Tuesday, April 14, 2015

Is it possible to predict myopia in children?

JAMA: According to US researchers, a simple test performed in children can predict if a child will become myopic in adolescence. This information is provided by the refractive error, according to a study published in the journal "JAMA Ophthalmology." Scientists from the University of Ohio, Columbus, analyzed data from 4,500 students, from first grade until eighth grade in the United States, which had been collected over a period of 20 years. The vision of the participants was assessed at baseline and again at two follow-up studies. The researchers then analyzed whether any of the 13 risk factors could predict significantly the risk of developing myopia later. Eight factors were indeed associated with an increased risk of visual impairment. For example, the risk was higher if both parents were myopic.

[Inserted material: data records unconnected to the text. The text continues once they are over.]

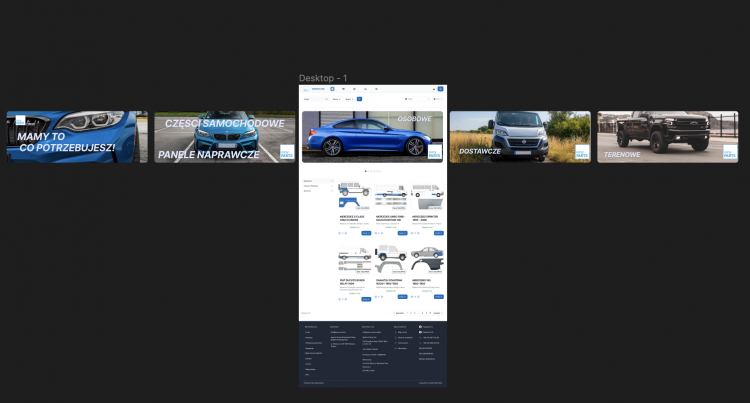Click the 'Terenowe' black truck banner
The image size is (750, 403).
pos(667,137)

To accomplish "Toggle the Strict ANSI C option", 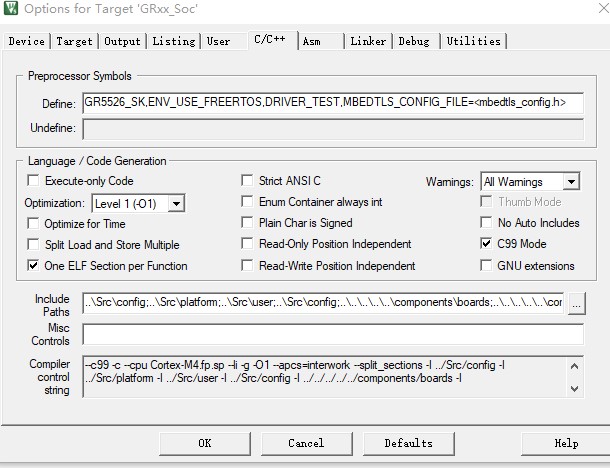I will tap(248, 181).
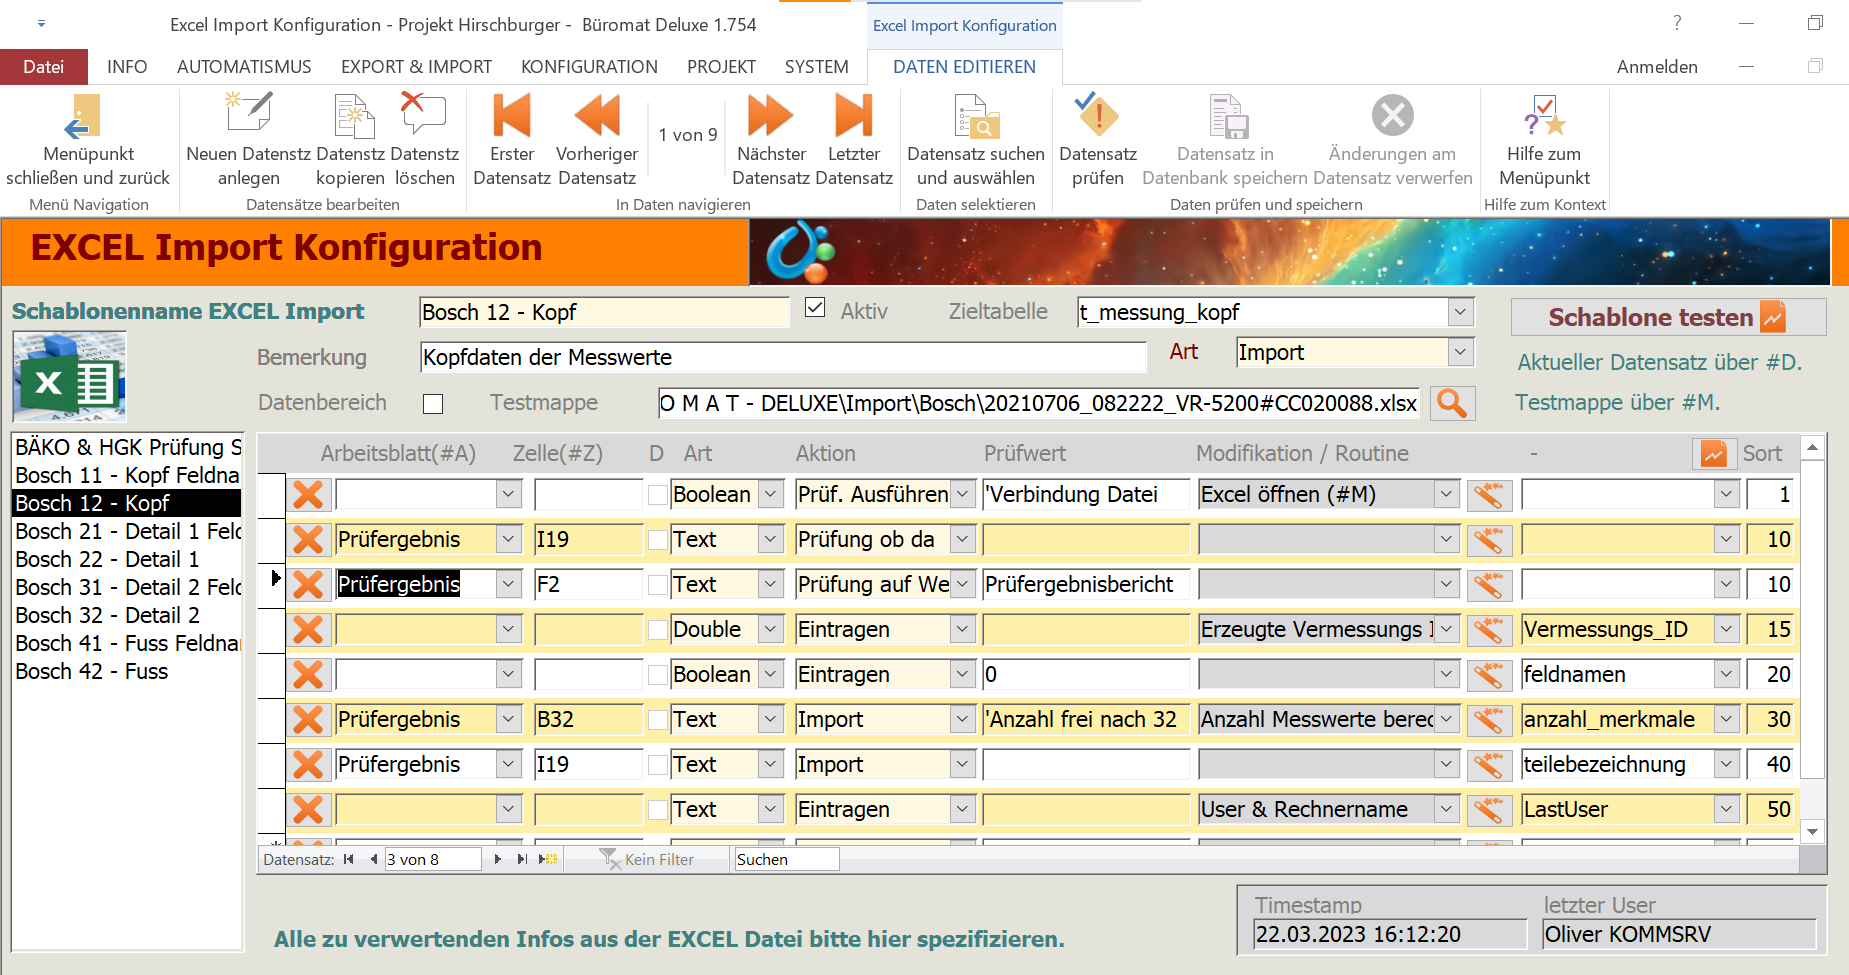The width and height of the screenshot is (1849, 975).
Task: Click the Datensatz löschen ribbon icon
Action: (424, 115)

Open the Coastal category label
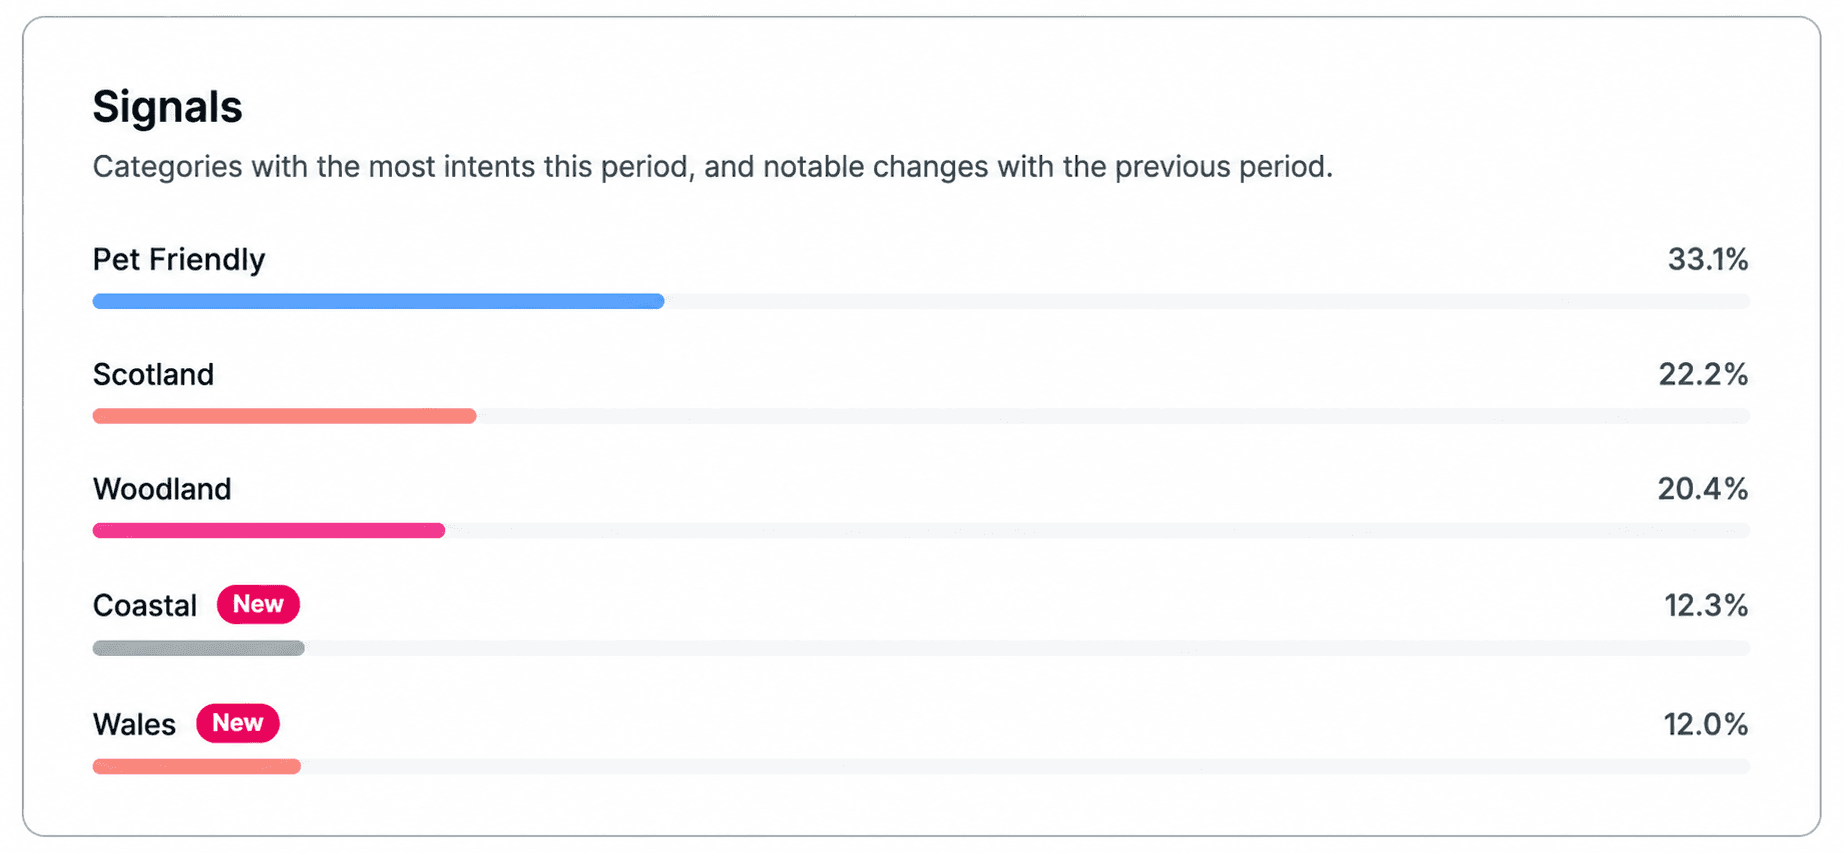click(x=145, y=605)
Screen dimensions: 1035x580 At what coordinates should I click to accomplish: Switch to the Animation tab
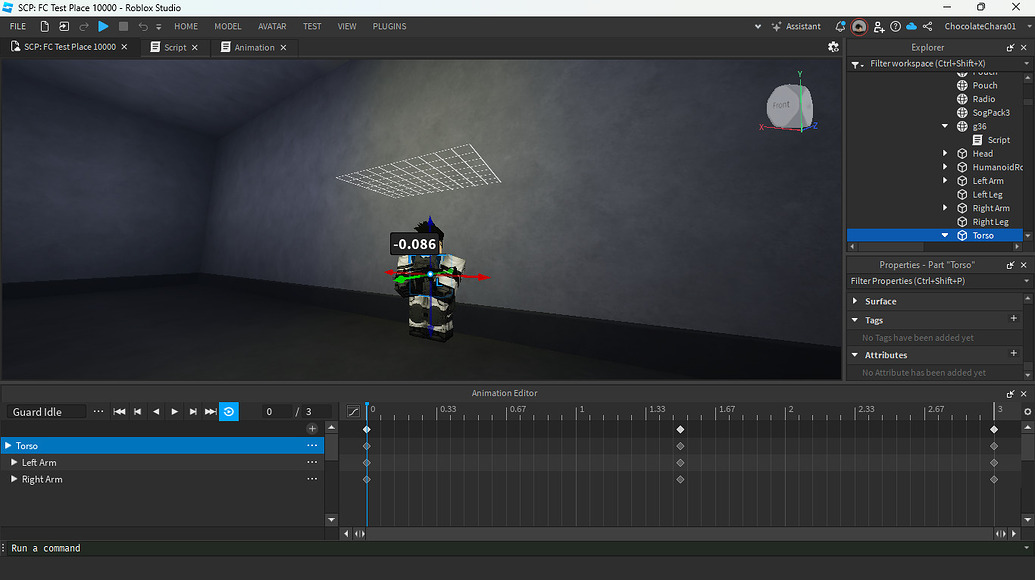coord(253,46)
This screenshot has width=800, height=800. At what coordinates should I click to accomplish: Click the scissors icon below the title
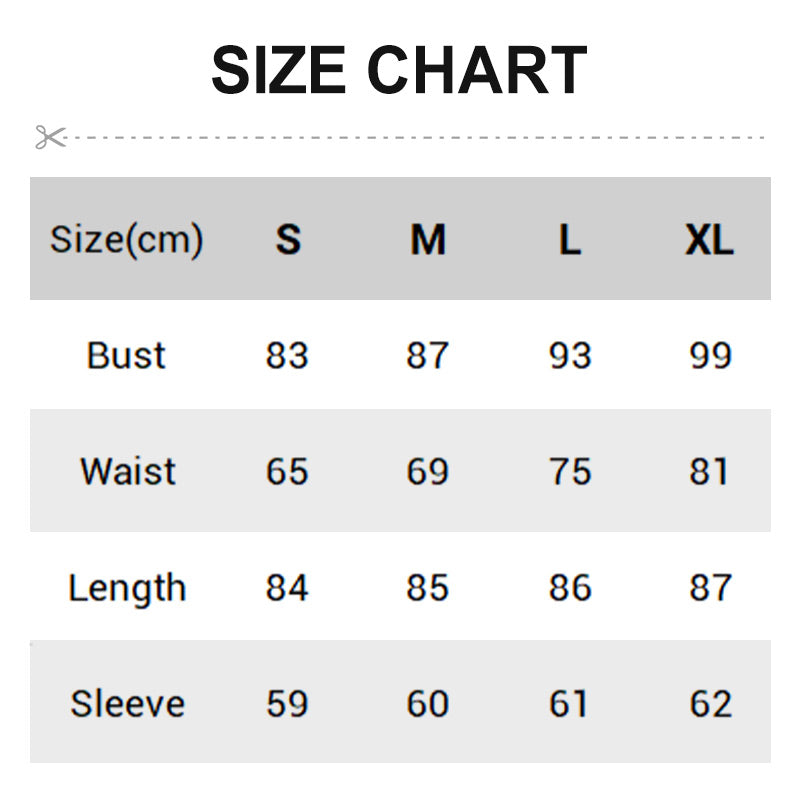(x=49, y=137)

Surprisingly, close work such as reading or watching television had no influence.However, the rate of refractive error turned out to be the best predictor. Children whose eyes have normal growth should actually be slightly farsighted. If it were not, or only to a very small extent, the risk of myopia at a young age (up to age 13 years) was significantly increased.Although the frequency of myopia varies between different ethnic groups, the refractive error proved to be a reliable predictor in all cases. Thus, mandatory vision testing would be relevant, the study authors concluded. Parents of children at higher risk could then provide more regular eye exams.